Todo o trauma não elaborado que levamos conosco nos divide e fragmenta, deixa pedaços de nós pra trás, deixa partes nossas presas a um enredo dramático passado e suas desafeições. Todo o TRAUMA gera uma dissociação, ruptura, nó ou separação no fluxo da consciência e traumas sucessivos geram uma fragmentação generalizada em vários padrões, subpersonalidades ou estratos de memórias recalcadas no inconsciente.
A dissociação devido a memória traumática reforça a cisão razão e emoção, a falta de coordenação entre as faculdades cognitivas e emocionais. Essa ruptura também hipertrofia a razão como defesa ao trauma e atrofia o conjunto intuição-emoção-sentimento-coração, produzindo paralelamente no nível neural o descompasso entre o arquicortex (cérebro mamífero-reptiliano) e o neocortex humano que automatiza a razão como criada obediente ao cérebro visceral-reptiliano, primitivo, autoritário e replicante.
A desarticulação entre a razão e a emoção gera uma racionalidade instrumental, facilmente doutrinável e que favorece a razão tecnocrática e seu sistema de demência automatizada no ser humano e a sua degeneração na história. O que leva a recorrente esquiva das guerras não vistas dentro da gente e que se projetam em guerras, polarizações, tiranias e bárbaries em todas as épocas, os sistemas totalitários de ontem e do presente, as distopias nossas de cada dia.
É o recorrente pacto de Fausto por progresso e técnica em detrimento ao sentir e ao amor. É o que leva as pessoas a fingir demência mesmo diante de todos os sinais e sintomas deletérios que um sistema dominante e suas narrativas de ordem lhes imputem como realidade.
É o que leva muitos a atuar nas falsificações de bem comum reeditadas ao longo da história e que estão no âmago de todo e qualquer sistema totalitário que se forma a partir do hiper-racionalismo e da manipulação das emocionalidades, ou seja, a falta de integração entre razão e emoção, a dissimulação das narrativas, sua propaganda e discrepância com os fatos conforme realmente são vividos pelas pessoas na sua vida cotidiana.
O que chamo de sistema de demência automatizada é um conjunto de programações do inconsciente coletivo e sua dominância por forças do lado sombrio da existência. São algorítimos de demência porque visam o esquecimento da totalidade do ser, nos prendendo a dissociação interna e a fragmentação que levam ao domínio das sombras, ao caos e ao sofrimento.
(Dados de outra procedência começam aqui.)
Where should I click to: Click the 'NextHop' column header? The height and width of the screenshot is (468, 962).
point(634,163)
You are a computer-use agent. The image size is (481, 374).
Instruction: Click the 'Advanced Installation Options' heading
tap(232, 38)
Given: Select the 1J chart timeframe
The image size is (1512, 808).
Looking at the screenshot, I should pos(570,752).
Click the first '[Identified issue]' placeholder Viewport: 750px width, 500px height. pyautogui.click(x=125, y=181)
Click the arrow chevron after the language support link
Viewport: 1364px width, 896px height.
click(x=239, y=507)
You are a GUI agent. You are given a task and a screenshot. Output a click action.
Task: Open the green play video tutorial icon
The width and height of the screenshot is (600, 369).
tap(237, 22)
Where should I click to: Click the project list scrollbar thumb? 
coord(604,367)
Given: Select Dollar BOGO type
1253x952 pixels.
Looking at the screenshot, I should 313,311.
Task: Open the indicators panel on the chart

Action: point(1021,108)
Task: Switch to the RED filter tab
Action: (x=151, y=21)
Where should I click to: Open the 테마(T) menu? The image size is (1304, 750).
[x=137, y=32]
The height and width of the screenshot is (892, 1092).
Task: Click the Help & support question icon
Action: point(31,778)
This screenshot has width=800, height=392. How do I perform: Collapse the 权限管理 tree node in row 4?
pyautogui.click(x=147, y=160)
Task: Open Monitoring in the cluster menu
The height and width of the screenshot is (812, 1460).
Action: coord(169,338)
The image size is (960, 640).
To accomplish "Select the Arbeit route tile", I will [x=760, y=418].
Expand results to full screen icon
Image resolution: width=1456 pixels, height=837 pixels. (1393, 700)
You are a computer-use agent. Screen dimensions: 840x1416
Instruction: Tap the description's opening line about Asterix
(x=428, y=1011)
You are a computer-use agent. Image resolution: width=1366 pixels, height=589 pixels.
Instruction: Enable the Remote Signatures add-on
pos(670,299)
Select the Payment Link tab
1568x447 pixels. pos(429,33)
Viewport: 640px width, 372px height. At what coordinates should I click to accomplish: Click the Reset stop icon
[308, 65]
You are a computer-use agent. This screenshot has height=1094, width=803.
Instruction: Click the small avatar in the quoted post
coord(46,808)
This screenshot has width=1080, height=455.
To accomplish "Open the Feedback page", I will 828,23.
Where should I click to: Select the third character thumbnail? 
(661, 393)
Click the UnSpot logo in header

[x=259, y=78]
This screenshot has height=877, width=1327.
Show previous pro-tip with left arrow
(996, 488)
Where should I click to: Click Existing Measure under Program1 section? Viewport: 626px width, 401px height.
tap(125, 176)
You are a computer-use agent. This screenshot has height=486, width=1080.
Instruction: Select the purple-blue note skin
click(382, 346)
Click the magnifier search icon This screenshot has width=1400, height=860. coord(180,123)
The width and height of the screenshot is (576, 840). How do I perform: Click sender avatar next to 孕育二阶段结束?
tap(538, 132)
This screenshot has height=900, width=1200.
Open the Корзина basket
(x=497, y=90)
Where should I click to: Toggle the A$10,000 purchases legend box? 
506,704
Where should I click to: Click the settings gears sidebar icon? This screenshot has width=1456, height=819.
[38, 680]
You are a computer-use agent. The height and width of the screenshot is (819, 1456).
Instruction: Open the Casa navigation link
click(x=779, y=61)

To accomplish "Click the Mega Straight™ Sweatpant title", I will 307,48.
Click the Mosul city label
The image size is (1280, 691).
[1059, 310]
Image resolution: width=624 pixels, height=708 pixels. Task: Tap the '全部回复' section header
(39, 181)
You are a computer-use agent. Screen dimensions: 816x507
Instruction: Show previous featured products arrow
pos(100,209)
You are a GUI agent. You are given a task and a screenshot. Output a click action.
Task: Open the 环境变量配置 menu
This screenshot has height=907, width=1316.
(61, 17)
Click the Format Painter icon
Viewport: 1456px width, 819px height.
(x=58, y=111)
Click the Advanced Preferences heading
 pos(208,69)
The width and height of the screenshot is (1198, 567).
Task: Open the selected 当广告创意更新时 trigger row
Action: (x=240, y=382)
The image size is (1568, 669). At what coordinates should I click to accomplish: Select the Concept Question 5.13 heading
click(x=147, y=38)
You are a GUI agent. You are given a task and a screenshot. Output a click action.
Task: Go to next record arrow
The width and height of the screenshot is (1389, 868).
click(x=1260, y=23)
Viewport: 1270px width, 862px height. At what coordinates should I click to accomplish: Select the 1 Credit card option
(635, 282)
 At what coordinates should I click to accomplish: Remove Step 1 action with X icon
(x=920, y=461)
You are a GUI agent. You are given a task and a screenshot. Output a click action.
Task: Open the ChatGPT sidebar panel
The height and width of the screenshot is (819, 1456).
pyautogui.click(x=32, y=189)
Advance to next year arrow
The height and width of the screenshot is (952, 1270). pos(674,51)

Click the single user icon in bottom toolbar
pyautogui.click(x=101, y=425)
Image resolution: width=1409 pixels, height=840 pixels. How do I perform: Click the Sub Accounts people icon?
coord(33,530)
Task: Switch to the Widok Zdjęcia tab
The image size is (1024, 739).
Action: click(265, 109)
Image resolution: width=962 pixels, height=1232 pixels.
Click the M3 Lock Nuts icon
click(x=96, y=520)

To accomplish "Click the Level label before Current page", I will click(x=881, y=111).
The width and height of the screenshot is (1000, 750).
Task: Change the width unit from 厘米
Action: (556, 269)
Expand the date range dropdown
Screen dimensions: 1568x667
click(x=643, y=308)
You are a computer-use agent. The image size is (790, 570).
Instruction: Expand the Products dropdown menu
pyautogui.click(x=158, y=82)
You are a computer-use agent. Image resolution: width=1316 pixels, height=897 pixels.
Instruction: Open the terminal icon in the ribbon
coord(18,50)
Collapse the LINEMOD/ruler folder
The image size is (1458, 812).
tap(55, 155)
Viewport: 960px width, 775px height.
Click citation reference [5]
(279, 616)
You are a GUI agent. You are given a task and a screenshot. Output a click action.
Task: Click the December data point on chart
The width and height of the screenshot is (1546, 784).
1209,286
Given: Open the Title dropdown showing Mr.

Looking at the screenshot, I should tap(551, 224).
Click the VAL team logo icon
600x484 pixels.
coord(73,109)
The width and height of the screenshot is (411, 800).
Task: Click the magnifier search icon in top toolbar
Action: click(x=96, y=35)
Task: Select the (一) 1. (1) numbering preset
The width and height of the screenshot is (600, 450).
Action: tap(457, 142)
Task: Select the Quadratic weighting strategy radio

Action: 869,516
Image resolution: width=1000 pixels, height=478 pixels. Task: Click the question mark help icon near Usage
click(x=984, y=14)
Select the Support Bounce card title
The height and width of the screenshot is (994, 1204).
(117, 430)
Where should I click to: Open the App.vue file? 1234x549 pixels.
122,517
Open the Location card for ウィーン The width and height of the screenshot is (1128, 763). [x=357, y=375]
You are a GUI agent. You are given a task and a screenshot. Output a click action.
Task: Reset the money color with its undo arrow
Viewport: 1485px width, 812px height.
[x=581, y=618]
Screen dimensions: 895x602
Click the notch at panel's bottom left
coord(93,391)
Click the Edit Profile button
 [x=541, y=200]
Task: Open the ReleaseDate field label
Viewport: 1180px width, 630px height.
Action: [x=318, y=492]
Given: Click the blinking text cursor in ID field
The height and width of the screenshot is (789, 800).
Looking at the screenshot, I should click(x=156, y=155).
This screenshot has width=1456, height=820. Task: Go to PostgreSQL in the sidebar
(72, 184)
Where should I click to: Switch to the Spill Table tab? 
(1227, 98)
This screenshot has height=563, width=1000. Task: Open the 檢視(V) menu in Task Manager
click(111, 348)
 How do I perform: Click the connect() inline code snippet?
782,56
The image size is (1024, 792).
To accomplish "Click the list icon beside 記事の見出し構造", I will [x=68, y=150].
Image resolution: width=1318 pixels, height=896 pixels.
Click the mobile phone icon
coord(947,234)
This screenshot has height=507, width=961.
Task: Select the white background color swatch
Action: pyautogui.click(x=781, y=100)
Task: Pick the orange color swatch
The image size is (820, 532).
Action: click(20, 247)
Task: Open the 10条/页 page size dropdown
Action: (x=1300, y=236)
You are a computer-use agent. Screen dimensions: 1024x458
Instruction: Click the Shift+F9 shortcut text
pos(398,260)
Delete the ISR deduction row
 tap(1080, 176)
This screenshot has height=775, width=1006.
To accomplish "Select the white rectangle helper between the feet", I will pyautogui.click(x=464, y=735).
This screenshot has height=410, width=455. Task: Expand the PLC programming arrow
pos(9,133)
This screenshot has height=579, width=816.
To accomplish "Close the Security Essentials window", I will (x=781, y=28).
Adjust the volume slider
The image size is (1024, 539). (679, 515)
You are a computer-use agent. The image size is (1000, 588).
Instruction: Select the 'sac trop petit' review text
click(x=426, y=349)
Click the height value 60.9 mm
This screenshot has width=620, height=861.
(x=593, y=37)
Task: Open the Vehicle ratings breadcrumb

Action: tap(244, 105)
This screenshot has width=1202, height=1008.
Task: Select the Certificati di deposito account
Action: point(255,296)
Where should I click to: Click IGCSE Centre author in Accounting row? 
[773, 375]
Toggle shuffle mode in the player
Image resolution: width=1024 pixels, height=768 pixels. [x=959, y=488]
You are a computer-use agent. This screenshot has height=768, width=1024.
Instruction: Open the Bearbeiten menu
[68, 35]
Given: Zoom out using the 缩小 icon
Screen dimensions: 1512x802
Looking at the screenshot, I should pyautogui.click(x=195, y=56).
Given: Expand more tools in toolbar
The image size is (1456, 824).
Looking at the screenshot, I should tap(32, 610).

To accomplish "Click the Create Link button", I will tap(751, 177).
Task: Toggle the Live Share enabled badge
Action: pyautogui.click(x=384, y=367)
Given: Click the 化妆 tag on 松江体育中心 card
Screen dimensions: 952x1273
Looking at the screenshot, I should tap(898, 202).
É algo automatizado porque visa nos tornar robôs biológicos, pessoas programáveis e servis a um sistema (doutrinadas por ismos). Logo, indolentes quanto ao próprio lado sombra e desconectadas de sua essência humana. Ou ainda, pessoas desligadas da Fonte Primordial e da verdadeira função transcendente, o religare autêntico enquanto religação ao sagrado que é o verdadeiro sentido da religião e seu propósito mais nobre.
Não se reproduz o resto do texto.